For patients with certain blood cancers, a stem cell transplant can often be a curative treatment. However, it is also a complex process riddled with severe toxicities and high rates of relapse or failure. These problems explain at least part of why about 60% of cancer patients, a third of patients with genetic diseases, and 5% of autoimmune patients eligible for a stem cell transplant receive one. It’s not hard to imagine that if a safer and more efficient process exists, the market could potentially expand. Enter Therapeutic magenta (NASDAQ: MGTA).
The lead compound of clinical-stage biotechnology, MGTA-145, has the potential to revolutionize the current standard of care transplant process for patients and donors, making it faster and safer for all parties.
Focus on donors
When you donate stem cells, it takes an average of five or more days to collect them. This is an inefficient process for a donor because it requires daily injections of a drug called G-CSF, which stimulates the release of stem cells from the bone marrow into the bloodstream for collection. These daily injections cause significant bone pain and a handful of other side effects. To make matters worse, around 15% of donors will need multiple collection attempts, which means more daily injections of G-CSF. It is perhaps not surprising that about 50% of registered donors refuse to donate when called upon to do so.
Patients receiving a stem cell transplant, on the other hand, must first undergo treatment with G-CSF to increase the release of their stem cells from the bone marrow. so undergo chemotherapy and radiation therapy to try to get rid of any bad or cancerous cells from the bone marrow before they receive their transplant. It’s a lot of steps, a lot of time, and a lot of potential side effects.

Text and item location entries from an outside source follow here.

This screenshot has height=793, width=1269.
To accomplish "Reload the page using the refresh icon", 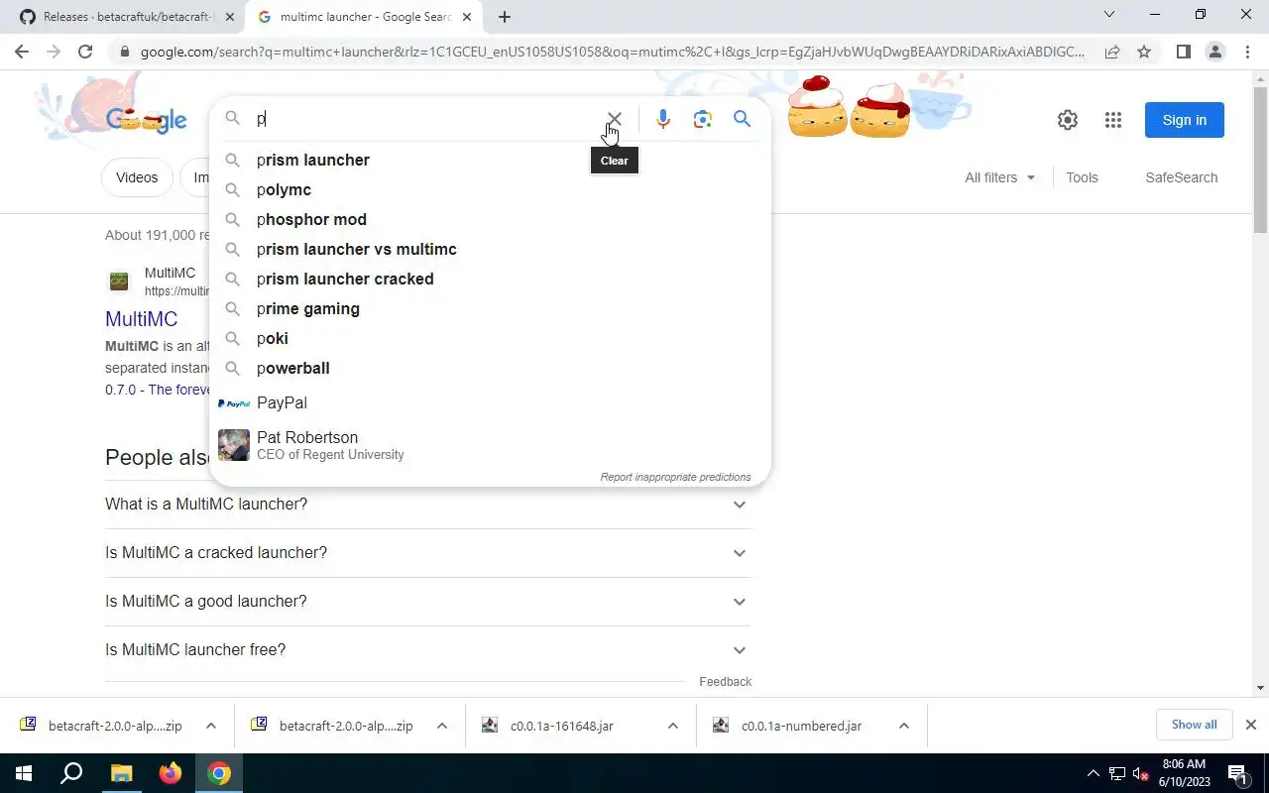I will point(85,52).
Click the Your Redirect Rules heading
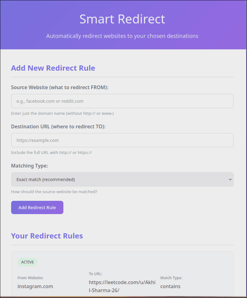The height and width of the screenshot is (298, 247). click(47, 236)
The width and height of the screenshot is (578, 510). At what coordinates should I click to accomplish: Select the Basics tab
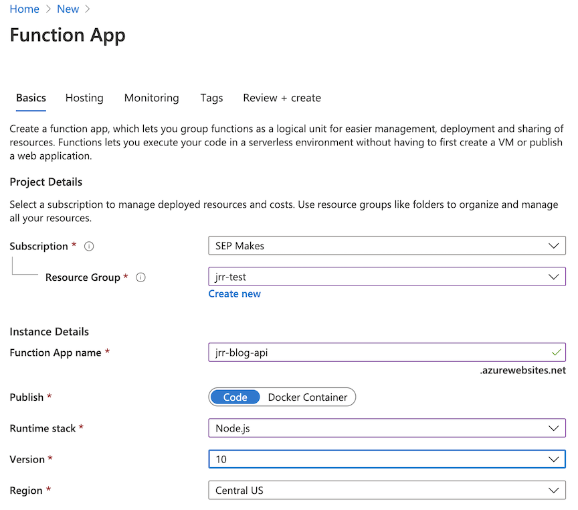(31, 98)
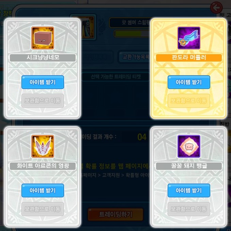The height and width of the screenshot is (231, 231).
Task: Click 보관함으로 이동 on 화이트 아르콘의 영광 card
Action: click(x=43, y=209)
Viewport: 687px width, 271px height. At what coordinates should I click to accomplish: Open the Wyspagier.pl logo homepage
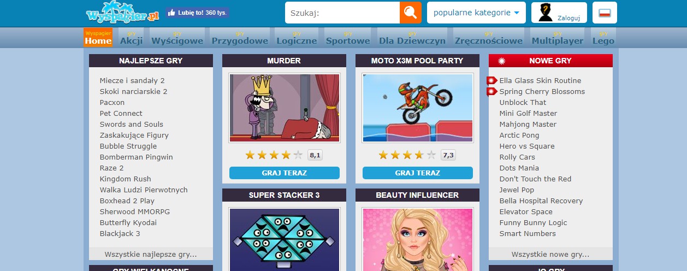tap(123, 13)
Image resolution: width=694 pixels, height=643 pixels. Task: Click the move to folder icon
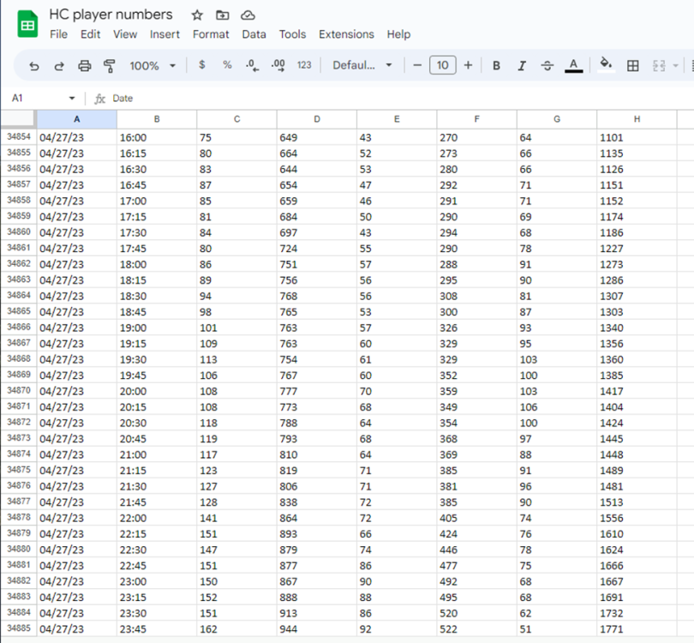pyautogui.click(x=223, y=15)
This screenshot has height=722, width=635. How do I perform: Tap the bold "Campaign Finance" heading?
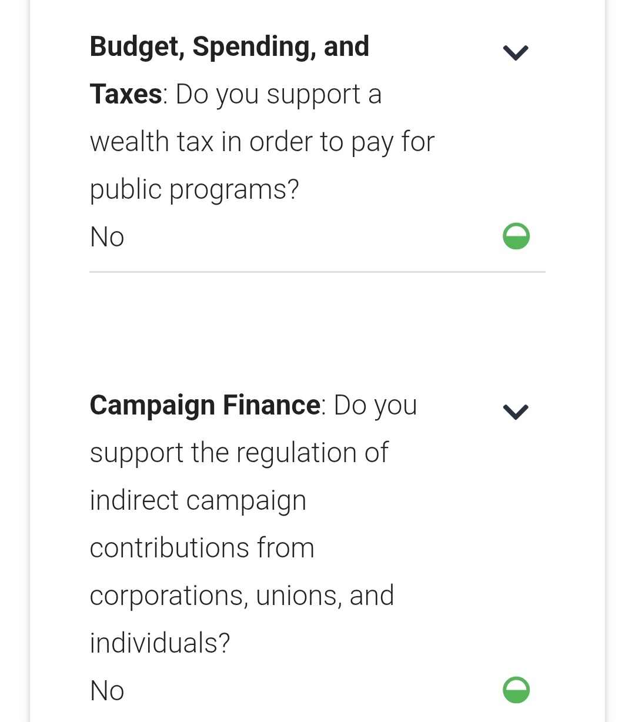[205, 406]
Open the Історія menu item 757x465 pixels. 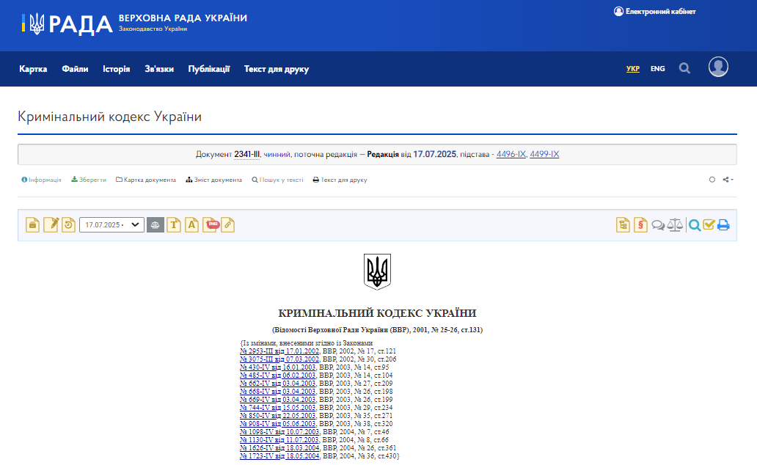116,68
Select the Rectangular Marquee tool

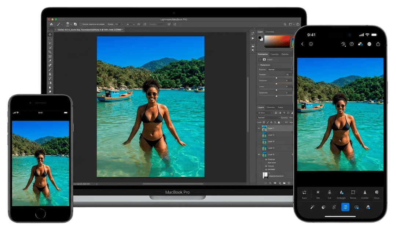point(50,39)
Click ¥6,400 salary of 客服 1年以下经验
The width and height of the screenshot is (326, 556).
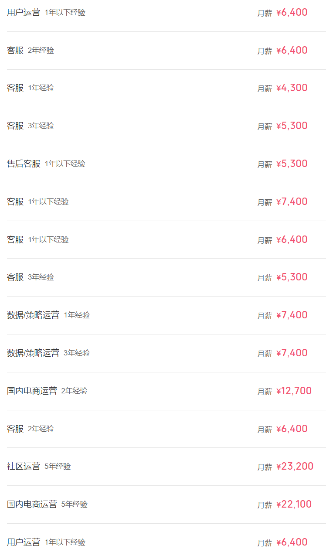(x=292, y=240)
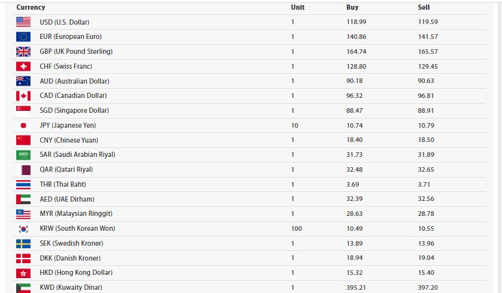Viewport: 502px width, 293px height.
Task: Click the GBP buy rate 164.74
Action: click(356, 51)
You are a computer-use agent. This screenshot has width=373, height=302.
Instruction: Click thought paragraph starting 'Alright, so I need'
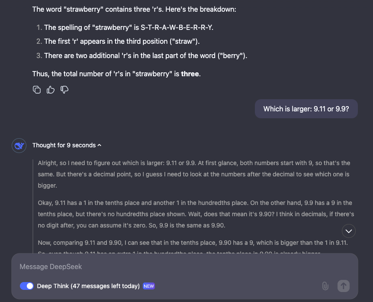pos(194,174)
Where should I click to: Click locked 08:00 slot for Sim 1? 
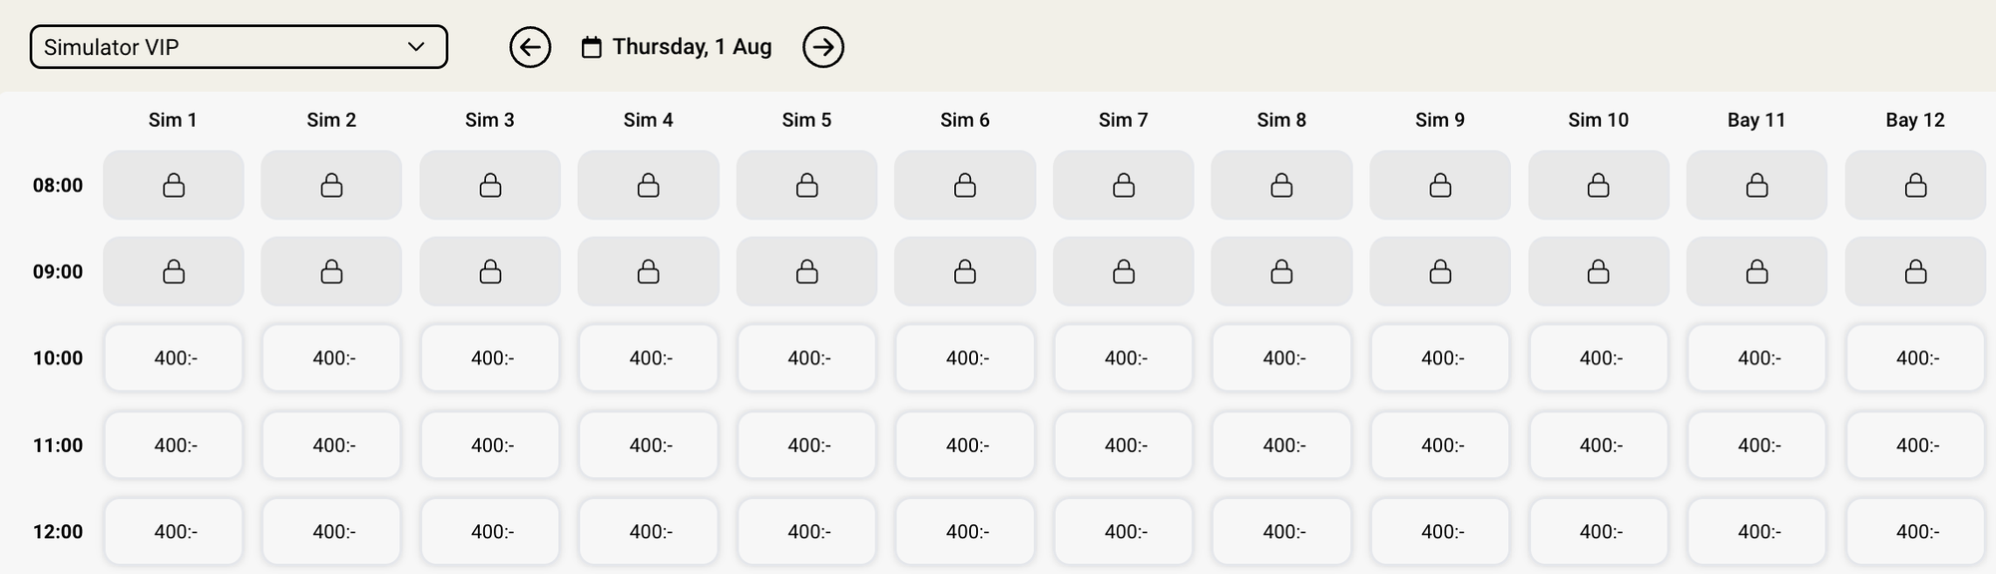[174, 186]
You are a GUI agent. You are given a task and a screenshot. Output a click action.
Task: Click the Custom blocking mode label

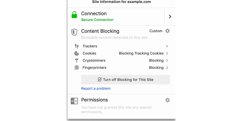[x=156, y=31]
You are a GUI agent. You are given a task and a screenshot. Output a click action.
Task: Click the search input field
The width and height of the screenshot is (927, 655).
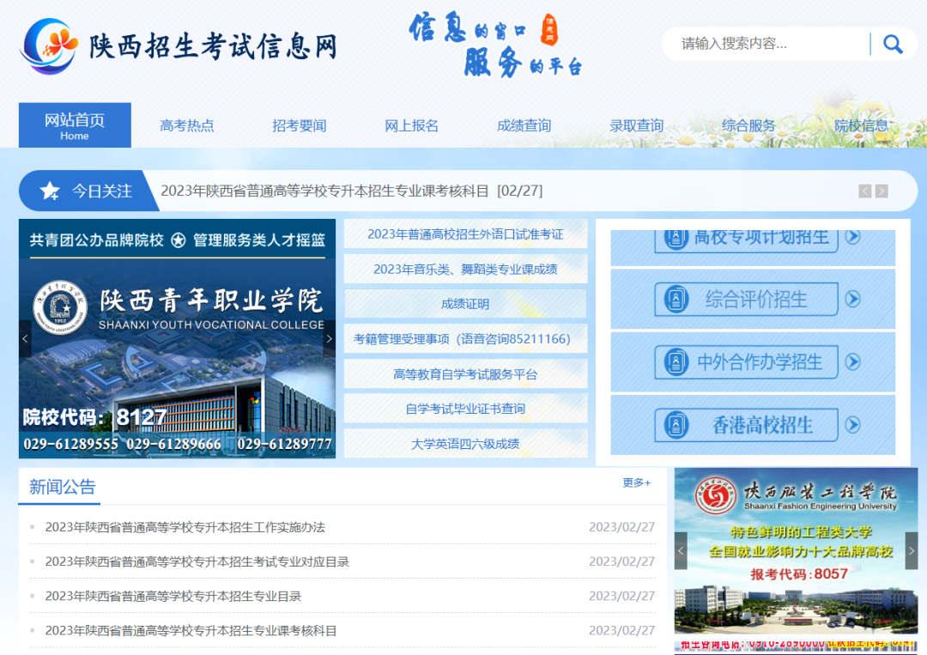pyautogui.click(x=764, y=44)
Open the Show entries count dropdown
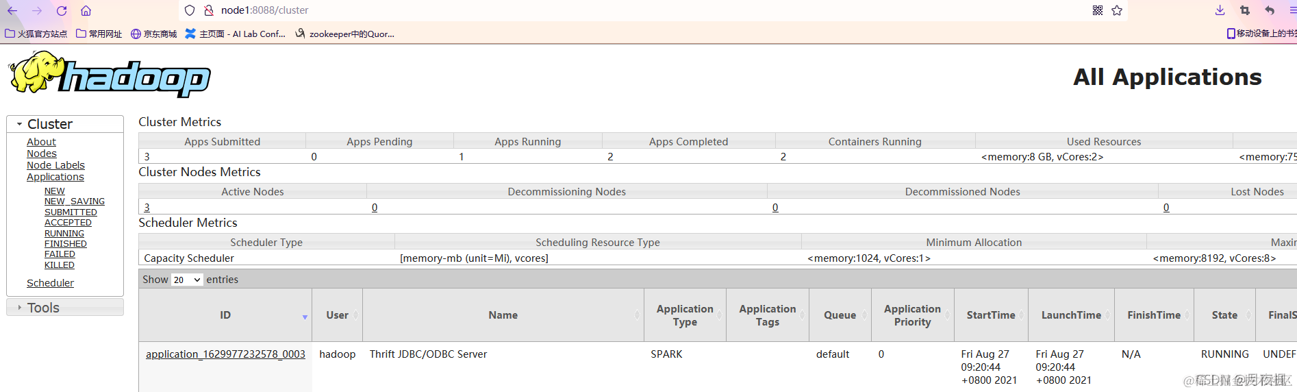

Magenta is working to streamline this process and MGTA-145 has the potential to become the first drug approved for this stem cell mobilization in both donors and transplant recipients. (Although G-CSF is commonly used by off-label clinicians for donor stem cell mobilization, the drug is actually not explicitly approved for this use.) Phase 1 studies have shown a three-fold increase the number of stem cells collected from healthy donors. when treated with MGTA-145 versus G-CSF, and surprisingly 88% of donors infused with MGTA-145 were able to have their stem cells collected on the same day, compared to zero for the G-CSF group. Finally, there was only one 1% rate of grade 2-4 side effects with MGTA-145; this rate is 38% for the G-CSF.
Data from two phase 2 trials are expected in the second half of 2021. A trial examines the effect of MGTA-145 on stem cell mobilization and collection, as well as the still significant progression-free survival rate, in cases of multiple myeloma. The other examines the effect of MGTA-145 on the mobilization, collection, and disease outcome of stem cells for acute myeloid leukemia (AML), acute lymphoid leukemia (ALL), and myelodysplastic syndrome (MDS).
How green can magenta turn?
So far, the MGTA-145 appears to be faster, safer, and requires fewer donor collections than the current standard of care, with no competition on the horizon. So what does the addressable market look like?
A place to start measuring is with Sanofi‘s (NASDAQ: SNY) plerixafor, which is currently given to about half of the patients undergoing stem cell therapy for certain blood cancers. This drug had sales of $ 200 million in 2019.
However, since MGTA-145 makes donation less complicated, it is no exaggeration to imagine that the drug could work as a catalyst to increase the number of stem cell transplants performed each year. Management estimates that it can grow the market from around 90,000 worldwide today to over 175,000. Magenta has also started to explore the utility of MGTA-145 in the gene therapy market, having already established a partnership with Therapeutic bundle (NASDAQ: BEAM), blue bird bio (NASDAQ: BLUE), and AVROBIO (NASDAQ: AVRO) mobilize stem cells more effectively for their gene therapy. Phase 2 trials in partnership are already underway.
If future trials of the MGTA-145 continue to be positive, which I think is likely, $ 200 million would likely be just the start of the addressable market. This could easily be more than double if you take into account the potential increase in donors and procedures, as well as the gene therapy market. With a current market cap of around $ 500 million and other promising candidates in the pipeline, Magenta is well positioned to add some green to health investor portfolios over the next few years – not to mention making a difference for tens of thousands of patients and donors.